When I was 20, I was sectioned for attempting to take my own life. Back then, if someone had told me I would graduate from a respected training centre with a diploma in counselling, be selected to be the student to speak at the graduation ceremony, and be accepted on a master’s course, I would not have believed them. Not me! I had wanted to be a counsellor all my adult life, since a wonderful counsellor saved my life by sitting with me in my pain and helping me talk through it. I will forever be grateful to that counsellor. But I believed I didn’t have the intelligence or abilities to train as a therapist – you had to be clever, right?

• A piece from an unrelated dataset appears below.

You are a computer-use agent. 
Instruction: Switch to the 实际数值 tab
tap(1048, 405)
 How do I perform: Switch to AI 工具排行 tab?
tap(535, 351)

I didn’t have a good experience in school, and when I expressed my desire to be a PE or English teacher, a white male teacher responded with these words, which I internalised my whole life: ‘That’s not for people like you; stick to what you are good at – sports. Stay in your lane.’ This same teacher, for some reason, seemed to enjoy humiliating me in class when he would ask me to stand up and recite my timetables or read a passage from a book. Unbeknown to him or me, I was dyslexic. It would reduce me to tears, and when it caused me to wet myself in front of the whole class I stopped trying at school. My academic life was over at nine years old. I stayed in my lane.

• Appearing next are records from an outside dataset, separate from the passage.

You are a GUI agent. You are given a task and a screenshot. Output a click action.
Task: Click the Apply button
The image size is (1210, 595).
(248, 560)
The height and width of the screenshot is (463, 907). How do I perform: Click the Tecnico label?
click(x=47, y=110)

That all changed on 14 June 2017, when I lost friends and my friends lost family members, in the Grenfell Tower fire. My community, friends, neighbours and my son, who lost a friend aged five at the time, were hurting. Friends who had lost their loved ones told me: ‘Time is precious and short; get the tools to help heal our community, Sarah.’ Those words catapulted me through the doors of The Minster Centre, to start my therapy training.
I recall my interview with a tutor. We had to write a 500-word bio, which at the time seemed like 5,000 words to someone like me who had never written an essay before. I thought another white man sat between me and my learning. Then he said, ‘Your bio was well written; you understood the brief, so many don’t.’ These words stayed with me throughout the training.

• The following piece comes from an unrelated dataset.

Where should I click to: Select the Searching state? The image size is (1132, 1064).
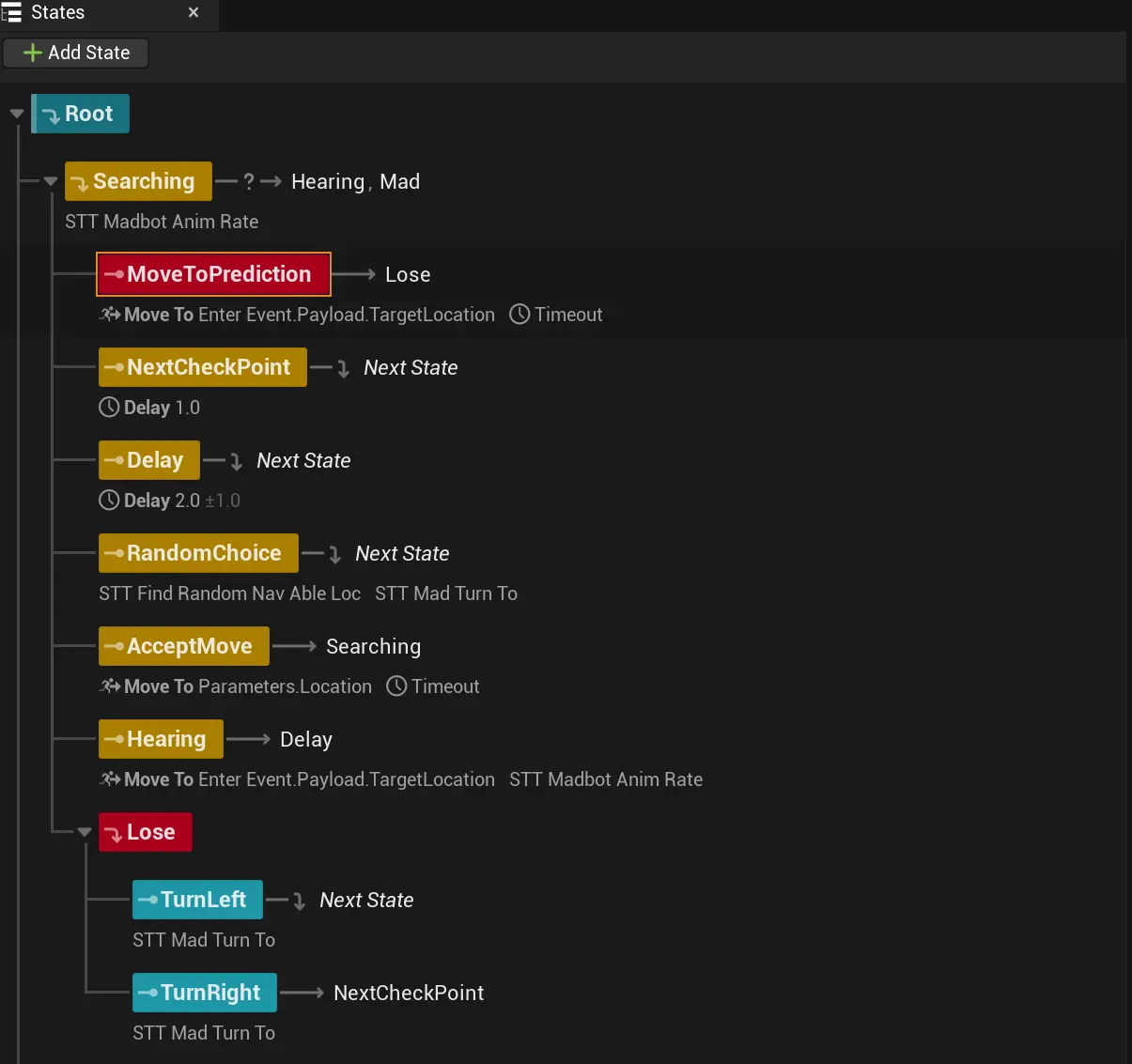138,181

As a black, working-class woman in a white, middle-class profession, with undiagnosed dyslexia and no formal qualifications, I wrote my first essay in 2018. The experience of having to build my academic ladder, attempting to climb it to qualify, and battling my own internal demons around my dyslexia and not being good enough now informs my work with my clients. In the counselling room, it shines bright for me, allowing me to work more creatively in verbally expressing myself and interacting with clients by using art materials, music and play.
My approach is integrative and my interest is in working with somatic, body-based techniques within the basic framework of counselling. A sensorimotor approach can aid a client struggling with words to work through the body and senses and connect their feelings, thoughts and words. I use Rogers’ core conditions to create an intersubjective space for me and the client to enter into – a meeting of two people’s minds. My hope for the future is to specialise in working with more marginalised groups in society who may have not been exposed to therapy or believe it is not for them.